Lo ammetto. Questa settimana ho completamente dimenticato il pezzo e
così ho costretto ancora una volta Veronica a temporeggiare e me stessa a
sbrigare un argomento da sottoporvi per premettervi ancora una volta di
seguirmi. Mi seguite? Chissà quanti sarete o se in realtà non sarà nessuno e
sto solo costruendo castelli sulla sabbia. Qualunque sia il responso ora mi
accingo a raccontarvi una storia che è veramente bella e che il caso e la
fretta di questo moemento hanno voluto ricondurmi alla mente, magari in futuro
potrei riportare qualche cosa di più dettagliato o magari di meglio costruito
su di lui o magari no ma ora voglio solo dirvi che per me il suo nome è:
"signor Hotempodavendere". E' così che si è presentato la prima
volta. Quando un giorno accompagnai in una pausa dallo studio, mia zia, a
domandare per la riparazione di una vecchia bellissima pendola di mogano. Lui
era seduto cavalcioni su uno sgabellino tutto nero e armeggiava in un
meccanismo piuttosto complesso con due cacciavite che parevano bisturi.

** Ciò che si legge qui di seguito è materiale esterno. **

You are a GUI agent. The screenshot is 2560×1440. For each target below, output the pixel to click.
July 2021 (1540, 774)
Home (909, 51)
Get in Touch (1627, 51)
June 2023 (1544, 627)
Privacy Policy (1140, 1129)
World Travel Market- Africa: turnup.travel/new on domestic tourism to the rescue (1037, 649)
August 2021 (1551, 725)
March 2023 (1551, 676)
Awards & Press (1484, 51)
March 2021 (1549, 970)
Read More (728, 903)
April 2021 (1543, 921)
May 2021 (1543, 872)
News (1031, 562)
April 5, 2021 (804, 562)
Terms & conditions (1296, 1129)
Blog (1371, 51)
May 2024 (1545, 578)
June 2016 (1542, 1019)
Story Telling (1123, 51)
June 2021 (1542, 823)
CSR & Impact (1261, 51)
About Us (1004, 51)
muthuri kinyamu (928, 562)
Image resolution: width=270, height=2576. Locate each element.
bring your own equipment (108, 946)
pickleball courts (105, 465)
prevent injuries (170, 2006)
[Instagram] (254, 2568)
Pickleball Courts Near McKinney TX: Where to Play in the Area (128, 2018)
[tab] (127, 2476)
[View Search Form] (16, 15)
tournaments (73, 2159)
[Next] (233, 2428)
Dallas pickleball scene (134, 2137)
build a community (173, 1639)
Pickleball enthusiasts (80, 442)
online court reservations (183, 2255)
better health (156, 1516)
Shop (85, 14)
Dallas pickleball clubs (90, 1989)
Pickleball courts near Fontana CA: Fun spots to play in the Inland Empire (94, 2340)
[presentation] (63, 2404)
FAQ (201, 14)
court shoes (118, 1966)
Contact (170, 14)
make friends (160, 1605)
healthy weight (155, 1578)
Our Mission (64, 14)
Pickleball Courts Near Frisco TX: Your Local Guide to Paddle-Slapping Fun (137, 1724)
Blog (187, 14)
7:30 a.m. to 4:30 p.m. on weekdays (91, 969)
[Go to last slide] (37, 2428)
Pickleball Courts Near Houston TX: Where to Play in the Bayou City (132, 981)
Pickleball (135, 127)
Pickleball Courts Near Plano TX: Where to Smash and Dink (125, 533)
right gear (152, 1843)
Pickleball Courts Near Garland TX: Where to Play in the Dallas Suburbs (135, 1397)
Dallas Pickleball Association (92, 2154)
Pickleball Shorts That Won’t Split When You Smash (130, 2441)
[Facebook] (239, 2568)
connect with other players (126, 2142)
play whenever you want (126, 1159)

La
stanza era piuttosto singolare e accoglieva un sacco di orologi, di tutte le
razze: grandi, piccoli, enormi, belli, rotti... c'era una piccola radio e un
lettore di cassette che girava e rimandava indietro la voce di un narratore.
Riconobbi indistintamente che stava leggendo Pasolini e così senza che me ne
rendessi conto pronunciai "Pierpaolo", per quel mio vizio di chiamare
tutti per nome, anche i poeti e i cantori. L'uomo mi sorrise ma non disse
nulla. Una volta illustrato i guai della pendola lui annuì e con un gesto della
mano indicò di portarliela ma senza proferir parola. Pensa addirittura fosse
muto ma per pudore non dissi nulla. A quel punto mi resi conto che eravamo di
troppo, aveva bisogno di concentrazione per la sua operazione delicata e
potreste voi immaginarvi un dottore che disquisisce con altri pazienti mentre
opera? Ma la tentazione di restare era forte. Il giorno seguente ci tornai e
con ogni buona intenzione gli chiesi se qualche volta, se a lui stava bene,
avrei potuto andare lì per trascorrervi un po'
di tempo. Lui si voltò e mi disse proprio: "Io, signorina, ho tempo da
vendere!" e nella mia ignoranza chiesi se voleva essere pagato. Lui si
abbandonò a una grassa risata e mi indicò una poltroncina verde acido,
rivestita di velluto a coste. E da quel giorno la poltroncina mi è molto,
veramente molto familiare. Eccovi la storia del signor Hotempodavendere ed
spero vogliate scusare la mia maledetta capacità di non ricordare mai nulla.